As more UK businesses move to cloud-based systems — Microsoft 365, Google Workspace, AWS, Azure — the misconfiguration attack surface grows. A single incorrectly configured setting can expose customer data, internal documents, or access credentials.
What to Do
- Use the free Microsoft Secure Score (in the Microsoft 365 admin centre) to identify configuration weaknesses in your Microsoft 365 environment — it provides prioritised, actionable recommendations
- Review sharing settings in SharePoint, OneDrive, and Google Drive — “anyone with the link” sharing should be disabled by default
- Enable audit logging on all cloud services so that access and changes are recorded
- Conduct a cloud security review annually — many IT providers offer this as a one-off service
8. IoT and Operational Technology Vulnerabilities
Smart devices — IP cameras, building management systems, smart printers, network-connected machinery — are now common in UK business premises. Many were designed with functionality as the priority, with security as an afterthought. Default passwords that are never changed, firmware that is never updated, and no monitoring make them easy footholds for attackers looking to get onto a network.

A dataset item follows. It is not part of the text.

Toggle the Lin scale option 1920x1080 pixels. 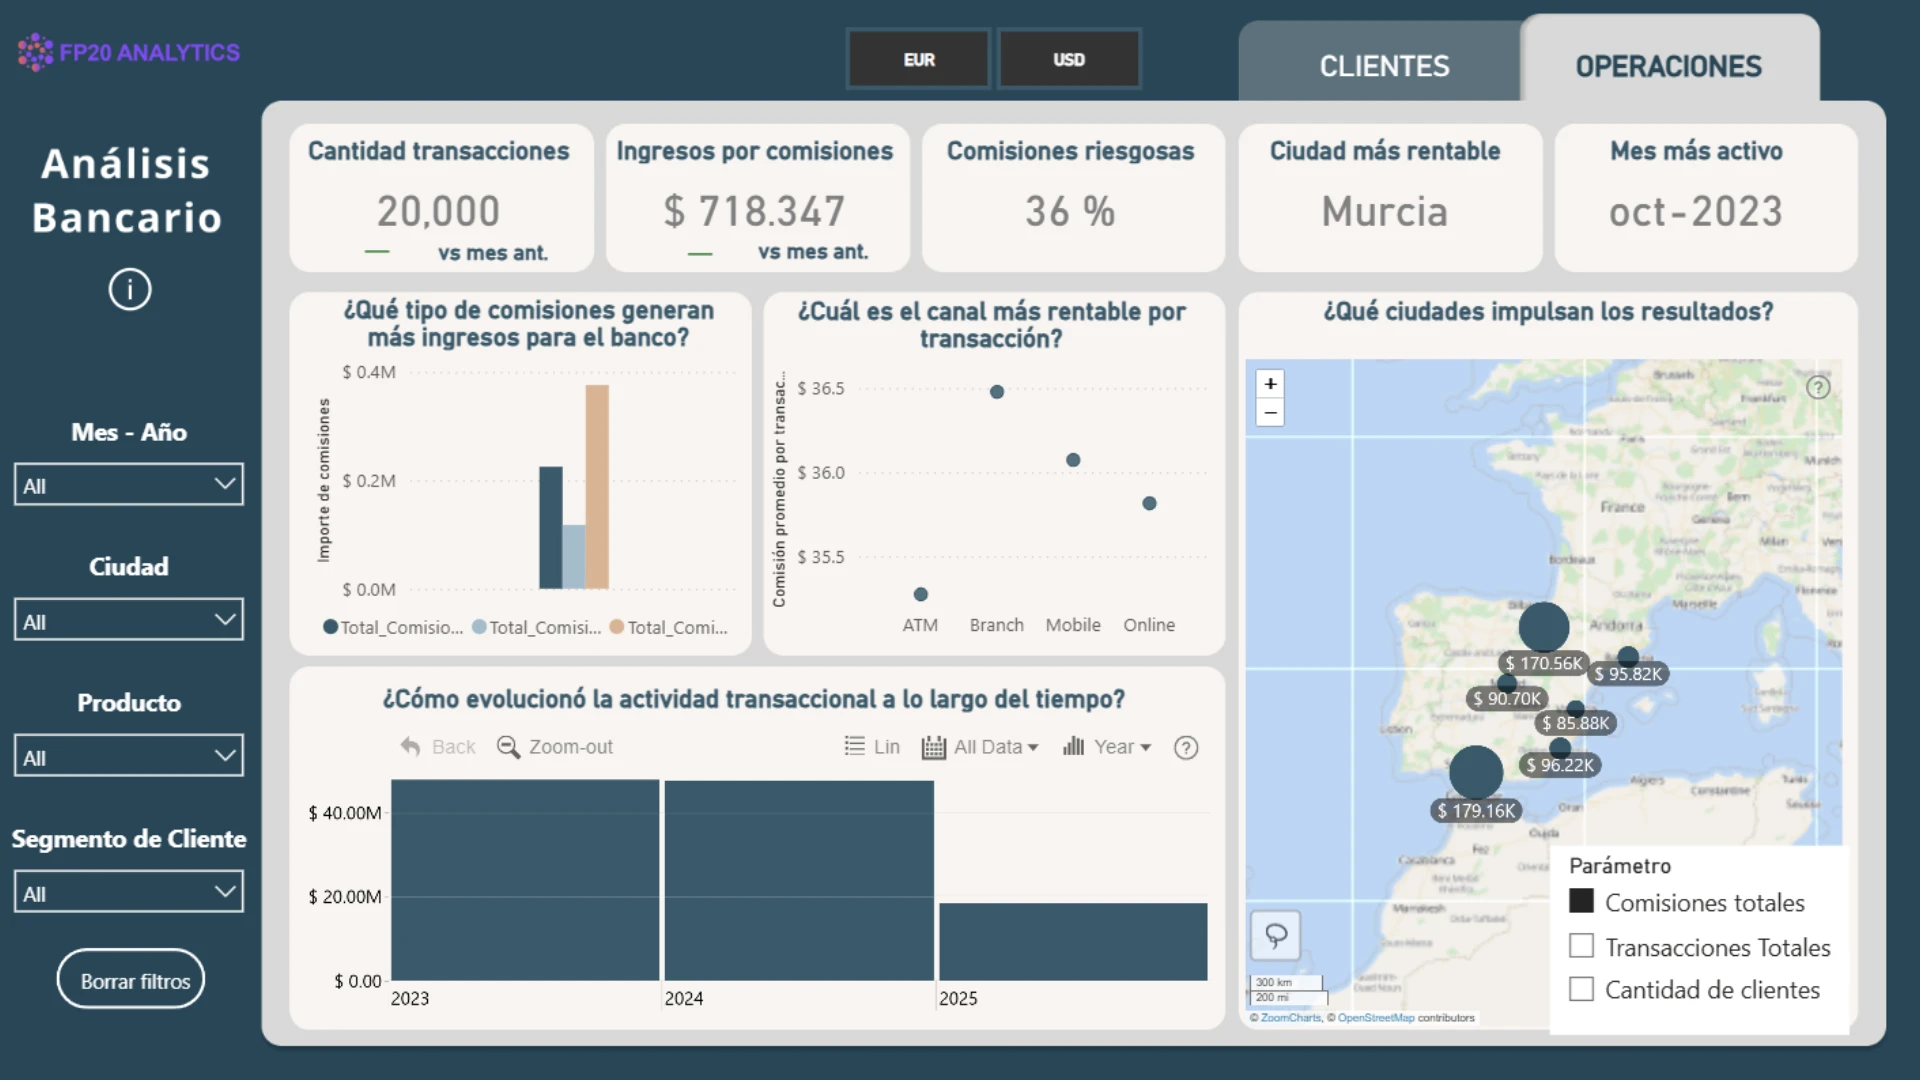pos(872,747)
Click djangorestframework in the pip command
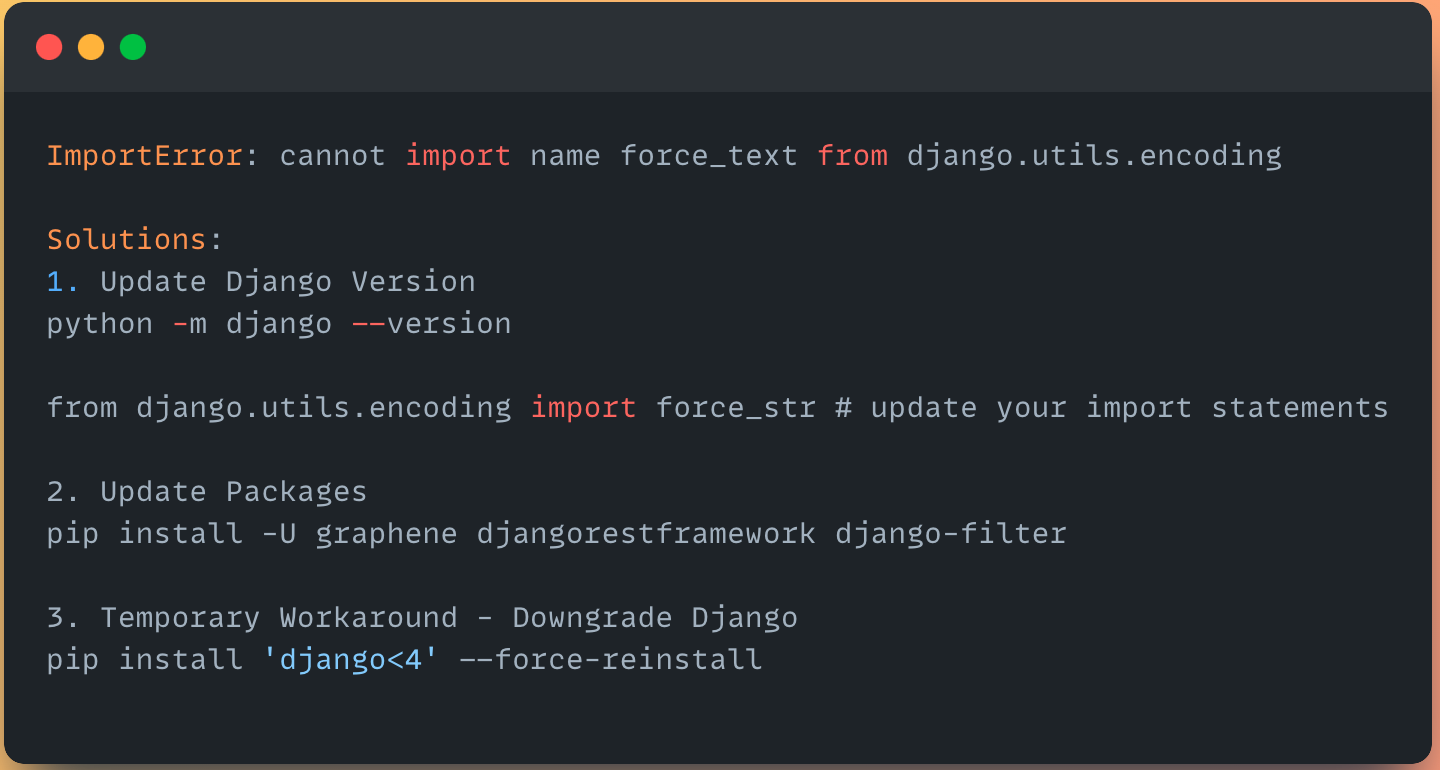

Compromised IoT devices are used both as entry points into business networks and as components of botnets used for DDoS attacks. For manufacturers and industrial businesses, attacks on operational technology (OT) can cause physical disruption as well as data loss.
What to Do
- Conduct an inventory of all devices connected to your network, including smart TVs, printers, CCTV systems, and building management systems
- Change default passwords on all devices immediately — factory defaults are published online and attackers scan for them
- Put IoT devices on a separate network segment (VLAN) so that a compromised camera cannot access your file servers
- Check manufacturers’ websites for firmware updates, especially for security cameras and network equipment
The Overarching Lesson from 2025
The M&S, Co-op, and Harrods attacks were a wake-up call for UK business. All three companies had IT security teams and significant security investment. All three were still severely disrupted. The common thread in many of the most successful 2025 attacks was not technical sophistication — it was social engineering: convincing a human to do something they should not have done.
The most cost-effective investment for most UK businesses in 2026 is not more technology — it is staff awareness training, clear procedures for handling payment requests and access changes, and ensuring the basics (MFA, patching, backups) are in place and actually working.